» TAREFAS PROPOSTAS
A - Resuma em duas frases o trecho sobre a prova da SEFAZ-PE.
B - Reproduza fielmente a parte do trecho sobre a prova da SEFAZ-PE que começa com as palavras "Radegunda, auditora fiscal, utilizou" e termina com "(D) furto em tese penalmente punível.".

» TRECHO DA FONTE
⟨

Estou aqui agora para atualizar o artigo sobre as questões cobradas pela FCC na última prova para a SEFAZ-PE.

Anteriormente eu havia dito não haver possibilidade de recurso. Contudo, encontrei um julgado RECENTÍSSIMO do STF (publicado em 30.09.14) no qual a Corte entende que o “peculato de uso” se enquadraria no conceito de “desvio” exigido pelo tipo penal do art. 312. Assim, embora a questão peça resposta “de acordo com a Doutrina”, não custa nada tentar o recurso!

Seguem abaixo os comentários sobre as questões da prova.

(FCC – 2014 – SEFAZ/PE – Auditor)

Radegunda, auditora fiscal, utilizou um automóvel que lhe estava confiado pela Administração pública para levar sua filha para a escola e, na volta, para fazer compras domésticas no supermercado, restituindo em seguida o carro intacto e com o tanque de combustível completo. Na mais precisa terminologia técnica, com a posição doutrinária dominante é correto afirmar que houve

(A) furto de uso impunível enquanto tal.

(B) peculato-furto em tese penalmente punível.

(C) apropriação indébita impunível enquanto tal.

(D) furto em tese penalmente punível.

(E) peculato de uso penalmente impunível enquanto tal.

⟩

» MATERIAL FORNECIDO
⟨

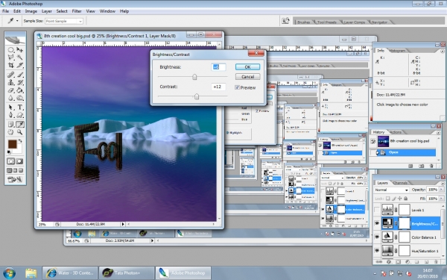Select the Crop tool
The width and height of the screenshot is (447, 280).
[11, 66]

⟩

» RESPOSTAS
A - O trecho atualiza um artigo sobre a prova da FCC para a SEFAZ-PE e, revendo o que se dissera antes, considera que vale tentar recurso, já que um julgado recente do STF, publicado em 30.09.14, enquadra o “peculato de uso” no conceito de “desvio” do art. 312. Em seguida, apresenta a questão de 2014 para Auditor em que Radegunda, auditora fiscal, usa para fins pessoais um automóvel confiado pela Administração pública e o devolve intacto e com o tanque cheio, pedindo a classificação correta segundo a posição doutrinária dominante.

B -
Radegunda, auditora fiscal, utilizou um automóvel que lhe estava confiado pela Administração pública para levar sua filha para a escola e, na volta, para fazer compras domésticas no supermercado, restituindo em seguida o carro intacto e com o tanque de combustível completo. Na mais precisa terminologia técnica, com a posição doutrinária dominante é correto afirmar que houve

(A) furto de uso impunível enquanto tal.

(B) peculato-furto em tese penalmente punível.

(C) apropriação indébita impunível enquanto tal.

(D) furto em tese penalmente punível.